Dataset entries
+===+

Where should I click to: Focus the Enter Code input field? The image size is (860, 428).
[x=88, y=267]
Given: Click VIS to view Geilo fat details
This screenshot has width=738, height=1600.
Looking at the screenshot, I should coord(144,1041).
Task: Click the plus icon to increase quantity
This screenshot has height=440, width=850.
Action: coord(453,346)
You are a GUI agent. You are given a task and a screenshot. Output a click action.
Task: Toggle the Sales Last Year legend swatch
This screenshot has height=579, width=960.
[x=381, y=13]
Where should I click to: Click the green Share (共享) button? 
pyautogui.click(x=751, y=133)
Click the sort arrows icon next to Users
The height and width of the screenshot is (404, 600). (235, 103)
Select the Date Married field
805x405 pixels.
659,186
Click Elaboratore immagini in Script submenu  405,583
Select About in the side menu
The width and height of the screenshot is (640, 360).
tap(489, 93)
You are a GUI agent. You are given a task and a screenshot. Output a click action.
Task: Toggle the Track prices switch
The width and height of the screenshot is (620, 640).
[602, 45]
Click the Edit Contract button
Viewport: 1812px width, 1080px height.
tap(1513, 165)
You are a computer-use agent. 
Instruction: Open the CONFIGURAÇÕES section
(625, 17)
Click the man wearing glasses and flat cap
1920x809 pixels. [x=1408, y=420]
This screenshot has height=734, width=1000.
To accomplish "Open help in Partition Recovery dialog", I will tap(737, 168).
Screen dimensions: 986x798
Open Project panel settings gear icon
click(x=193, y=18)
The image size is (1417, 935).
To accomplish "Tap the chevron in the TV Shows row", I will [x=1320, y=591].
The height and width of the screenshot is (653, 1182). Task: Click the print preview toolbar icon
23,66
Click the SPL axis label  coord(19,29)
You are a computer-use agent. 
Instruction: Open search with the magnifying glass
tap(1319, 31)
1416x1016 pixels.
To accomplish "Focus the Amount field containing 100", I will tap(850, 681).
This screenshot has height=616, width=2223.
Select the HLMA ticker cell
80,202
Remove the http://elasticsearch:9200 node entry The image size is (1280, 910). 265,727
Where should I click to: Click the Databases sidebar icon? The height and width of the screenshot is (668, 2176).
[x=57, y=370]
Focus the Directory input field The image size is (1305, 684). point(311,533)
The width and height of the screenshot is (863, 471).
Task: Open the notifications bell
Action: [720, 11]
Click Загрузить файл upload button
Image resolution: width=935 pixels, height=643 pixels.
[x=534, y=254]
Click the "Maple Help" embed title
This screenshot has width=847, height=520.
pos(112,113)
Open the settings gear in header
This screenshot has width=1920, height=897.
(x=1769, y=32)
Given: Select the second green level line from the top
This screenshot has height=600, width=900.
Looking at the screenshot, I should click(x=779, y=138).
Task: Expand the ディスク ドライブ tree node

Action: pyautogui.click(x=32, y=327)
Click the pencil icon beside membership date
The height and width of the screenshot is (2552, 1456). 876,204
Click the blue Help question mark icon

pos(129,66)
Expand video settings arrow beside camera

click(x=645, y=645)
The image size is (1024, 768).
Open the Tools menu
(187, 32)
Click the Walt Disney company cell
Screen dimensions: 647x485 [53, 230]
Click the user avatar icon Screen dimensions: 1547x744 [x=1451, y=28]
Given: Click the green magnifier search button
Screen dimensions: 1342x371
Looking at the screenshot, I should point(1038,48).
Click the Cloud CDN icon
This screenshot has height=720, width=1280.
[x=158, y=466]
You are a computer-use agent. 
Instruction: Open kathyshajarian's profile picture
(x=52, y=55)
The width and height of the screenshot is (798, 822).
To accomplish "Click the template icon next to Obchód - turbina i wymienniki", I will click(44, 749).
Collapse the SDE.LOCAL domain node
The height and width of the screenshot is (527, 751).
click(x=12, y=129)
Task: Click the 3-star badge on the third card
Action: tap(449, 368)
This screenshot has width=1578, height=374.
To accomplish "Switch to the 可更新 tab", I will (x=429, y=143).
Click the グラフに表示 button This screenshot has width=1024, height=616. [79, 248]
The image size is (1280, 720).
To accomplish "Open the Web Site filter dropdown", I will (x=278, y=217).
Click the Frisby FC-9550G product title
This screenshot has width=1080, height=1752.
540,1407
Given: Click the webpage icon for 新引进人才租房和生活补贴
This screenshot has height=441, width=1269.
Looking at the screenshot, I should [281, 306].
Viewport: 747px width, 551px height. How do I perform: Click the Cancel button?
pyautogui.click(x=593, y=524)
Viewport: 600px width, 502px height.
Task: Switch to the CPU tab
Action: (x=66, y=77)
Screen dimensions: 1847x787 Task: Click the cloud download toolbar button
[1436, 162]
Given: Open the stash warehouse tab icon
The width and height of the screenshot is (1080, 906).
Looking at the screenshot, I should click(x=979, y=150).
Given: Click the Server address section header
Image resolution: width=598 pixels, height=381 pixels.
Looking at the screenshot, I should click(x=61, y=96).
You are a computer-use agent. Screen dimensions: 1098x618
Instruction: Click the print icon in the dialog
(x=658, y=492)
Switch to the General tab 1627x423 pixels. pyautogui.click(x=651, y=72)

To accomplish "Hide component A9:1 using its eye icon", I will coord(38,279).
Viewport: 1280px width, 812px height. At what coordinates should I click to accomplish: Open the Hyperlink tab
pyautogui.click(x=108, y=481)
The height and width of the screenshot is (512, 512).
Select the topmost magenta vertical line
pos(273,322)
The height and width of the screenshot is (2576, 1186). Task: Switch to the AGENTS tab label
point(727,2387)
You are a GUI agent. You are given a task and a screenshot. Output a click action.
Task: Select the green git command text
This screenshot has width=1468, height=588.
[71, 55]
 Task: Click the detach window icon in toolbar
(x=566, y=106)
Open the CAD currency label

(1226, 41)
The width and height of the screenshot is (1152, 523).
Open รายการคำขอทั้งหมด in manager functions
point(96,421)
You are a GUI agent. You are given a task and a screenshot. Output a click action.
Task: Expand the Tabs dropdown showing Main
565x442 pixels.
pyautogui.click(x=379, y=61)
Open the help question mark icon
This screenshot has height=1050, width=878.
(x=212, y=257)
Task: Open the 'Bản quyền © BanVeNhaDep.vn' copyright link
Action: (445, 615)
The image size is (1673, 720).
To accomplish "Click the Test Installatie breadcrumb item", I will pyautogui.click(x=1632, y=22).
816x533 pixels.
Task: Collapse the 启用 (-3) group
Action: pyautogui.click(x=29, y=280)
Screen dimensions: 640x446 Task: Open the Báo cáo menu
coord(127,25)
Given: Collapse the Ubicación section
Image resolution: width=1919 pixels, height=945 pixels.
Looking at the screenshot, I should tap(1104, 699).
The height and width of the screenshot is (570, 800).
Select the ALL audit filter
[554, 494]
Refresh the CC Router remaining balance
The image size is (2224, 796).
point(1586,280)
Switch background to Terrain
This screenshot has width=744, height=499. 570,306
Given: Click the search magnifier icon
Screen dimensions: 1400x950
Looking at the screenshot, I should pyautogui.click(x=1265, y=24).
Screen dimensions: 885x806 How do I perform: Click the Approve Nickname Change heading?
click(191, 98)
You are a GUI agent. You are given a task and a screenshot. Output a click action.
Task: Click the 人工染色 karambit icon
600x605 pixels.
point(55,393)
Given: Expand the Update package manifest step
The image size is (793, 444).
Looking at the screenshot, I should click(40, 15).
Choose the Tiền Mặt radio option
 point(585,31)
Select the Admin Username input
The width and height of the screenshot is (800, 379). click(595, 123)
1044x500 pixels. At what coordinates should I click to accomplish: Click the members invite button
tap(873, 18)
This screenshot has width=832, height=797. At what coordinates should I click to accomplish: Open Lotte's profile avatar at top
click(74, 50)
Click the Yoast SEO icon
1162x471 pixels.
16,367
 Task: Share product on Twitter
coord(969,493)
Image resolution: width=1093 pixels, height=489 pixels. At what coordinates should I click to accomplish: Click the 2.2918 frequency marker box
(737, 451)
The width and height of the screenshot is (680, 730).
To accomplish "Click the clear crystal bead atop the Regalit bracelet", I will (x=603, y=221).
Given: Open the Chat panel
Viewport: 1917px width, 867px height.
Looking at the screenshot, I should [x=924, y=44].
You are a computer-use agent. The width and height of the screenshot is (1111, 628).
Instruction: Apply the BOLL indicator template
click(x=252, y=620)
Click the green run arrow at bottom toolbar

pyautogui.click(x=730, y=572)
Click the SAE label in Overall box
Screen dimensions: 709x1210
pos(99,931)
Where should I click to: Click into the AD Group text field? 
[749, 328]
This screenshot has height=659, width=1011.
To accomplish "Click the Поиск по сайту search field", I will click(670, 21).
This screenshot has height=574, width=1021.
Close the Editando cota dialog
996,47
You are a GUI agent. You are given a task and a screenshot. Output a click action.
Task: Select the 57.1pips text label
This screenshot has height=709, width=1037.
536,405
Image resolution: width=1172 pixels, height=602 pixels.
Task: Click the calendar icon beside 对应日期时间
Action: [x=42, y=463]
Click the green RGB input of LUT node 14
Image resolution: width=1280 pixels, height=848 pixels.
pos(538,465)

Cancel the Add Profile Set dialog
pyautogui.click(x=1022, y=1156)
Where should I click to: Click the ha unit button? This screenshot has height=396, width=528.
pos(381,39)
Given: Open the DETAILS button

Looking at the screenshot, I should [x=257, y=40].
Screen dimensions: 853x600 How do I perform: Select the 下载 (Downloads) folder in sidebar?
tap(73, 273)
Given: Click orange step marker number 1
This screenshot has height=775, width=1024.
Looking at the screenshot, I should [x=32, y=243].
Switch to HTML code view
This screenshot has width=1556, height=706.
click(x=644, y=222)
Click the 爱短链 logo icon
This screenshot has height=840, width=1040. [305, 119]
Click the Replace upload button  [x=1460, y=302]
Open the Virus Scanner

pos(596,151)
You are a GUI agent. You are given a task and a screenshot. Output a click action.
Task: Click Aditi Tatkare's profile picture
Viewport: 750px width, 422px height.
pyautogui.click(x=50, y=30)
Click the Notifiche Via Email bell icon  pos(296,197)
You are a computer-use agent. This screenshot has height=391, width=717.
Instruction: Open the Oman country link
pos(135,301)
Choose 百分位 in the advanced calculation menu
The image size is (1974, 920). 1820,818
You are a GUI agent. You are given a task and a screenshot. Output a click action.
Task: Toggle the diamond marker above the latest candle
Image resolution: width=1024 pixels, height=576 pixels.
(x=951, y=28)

+===+

• YOUR OBJECTIVE
Extract, please, the lines from the start of the entries above through the one with "Task: Toggle the Sales", both included, reproducing each exactly and adding nothing.

• RESPONSE BELOW
Where should I click to: Focus the Enter Code input field? The image size is (860, 428).
[x=88, y=267]
Given: Click VIS to view Geilo fat details
This screenshot has width=738, height=1600.
Looking at the screenshot, I should coord(144,1041).
Task: Click the plus icon to increase quantity
This screenshot has height=440, width=850.
Action: coord(453,346)
You are a GUI agent. You are given a task and a screenshot. Output a click action.
Task: Toggle the Sales Last Year legend swatch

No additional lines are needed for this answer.